Microplastics, Nanoplastics, and Major Cardiac Events

A landmark NEJM study revealed that many patients with carotid artery disease might have microplastics and nanoplastics (MNPs) embedded in their carotid plaque, and those patients  have a massive 4.5-fold greater risk of heart attack, stroke, or death within three years.

The researchers examined carotid plaque specimens from 257 patients with asymptomatic carotid artery disease, analyzing their plaque for the presence of 11 MNPs, and tracking the patients’ cardiovascular outcomes over 34 months.

  • An alarming 58.4% of patients had polyethylene in their plaque and 12.1% had polyvinyl chloride in their plaque, while no patients had detectable levels of the nine other kinds of plastics. 
  • Even more alarming, 20% of patients with MNPs experienced the primary endpoint (myocardial infarction, stroke, or all-cause death), versus 7.5% in patients without MNPs in their plaque. 
  • After adjusting for variables (e.g. age, BMI, comorbidities, prior events), the presence of MNPs in plaque came with a 4.5-times higher risk of experiencing one of the primary events. Yikes.

The scientists also discovered visual evidence of MNPs’ damage to plaque, as electron microscopy showed “visible, jagged-edged foreign particles” in the MNP-containing plaques and those plaques appeared “more vulnerable, more inflamed.”

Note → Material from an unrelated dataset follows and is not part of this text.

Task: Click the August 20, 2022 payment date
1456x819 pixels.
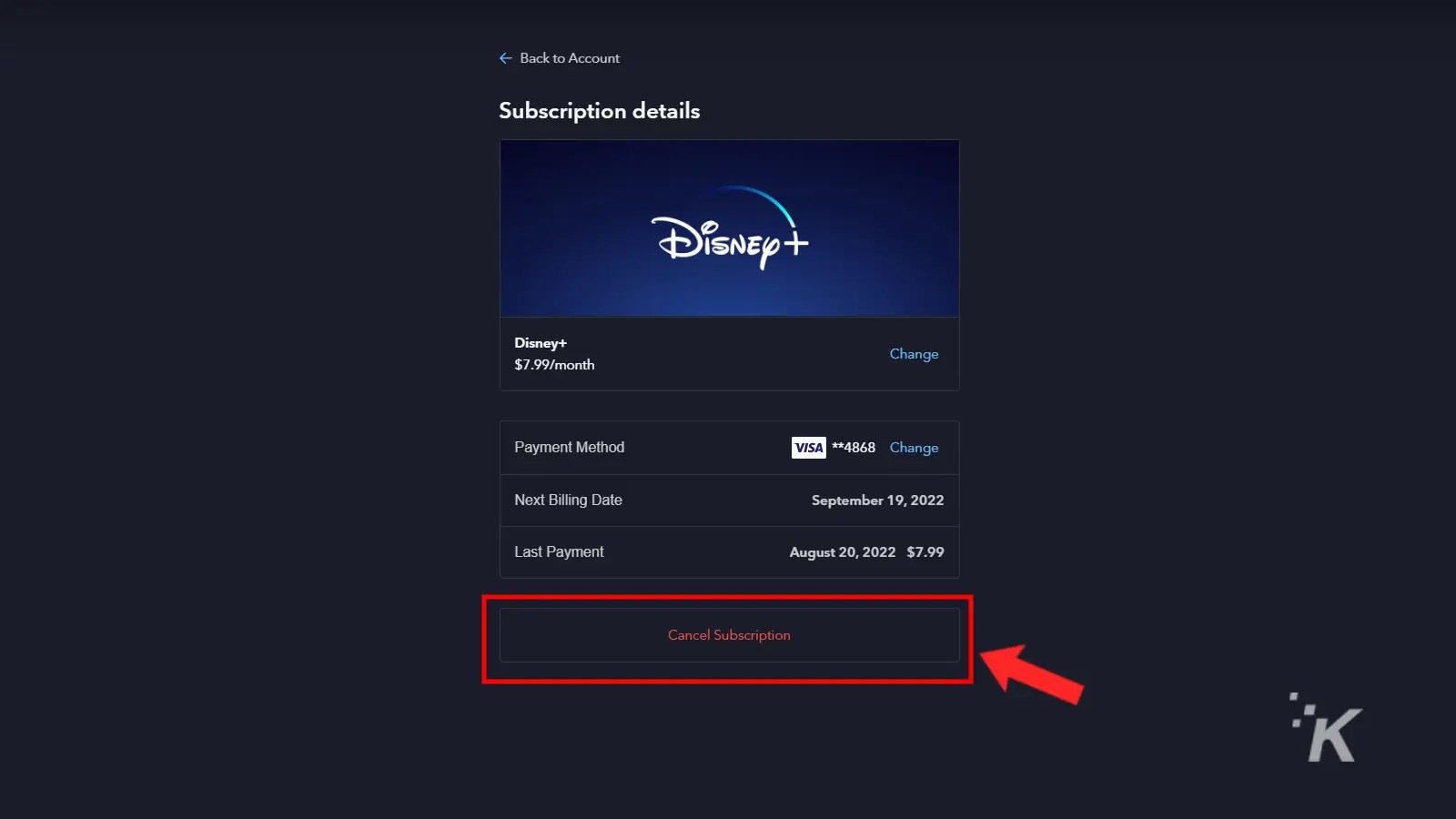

None of this sounds good, and clinicians and scientists across social media were extremely alarmed by these findings. 

However, there isn’t enough evidence to confirm that microplastics in plaque directly cause cardiovascular events, for example, the factors that helped introduce the MNPs into these patients (e.g. air pollution) could have had significant overall impacts on their health.

The Takeaway

It’s been quite a while since a study inspired such online uproar, and although we don’t know for sure that microplastics in plaque cause cardiovascular events, we have solid evidence that these patients are much more likely to experience them. We also know that their plaque appears more vulnerable. 

Let’s hope future studies lead to a better understanding of how microplastics are making it into our bodies and the harm they are causing — and they inspire action that leads to fewer and cleaner plastics.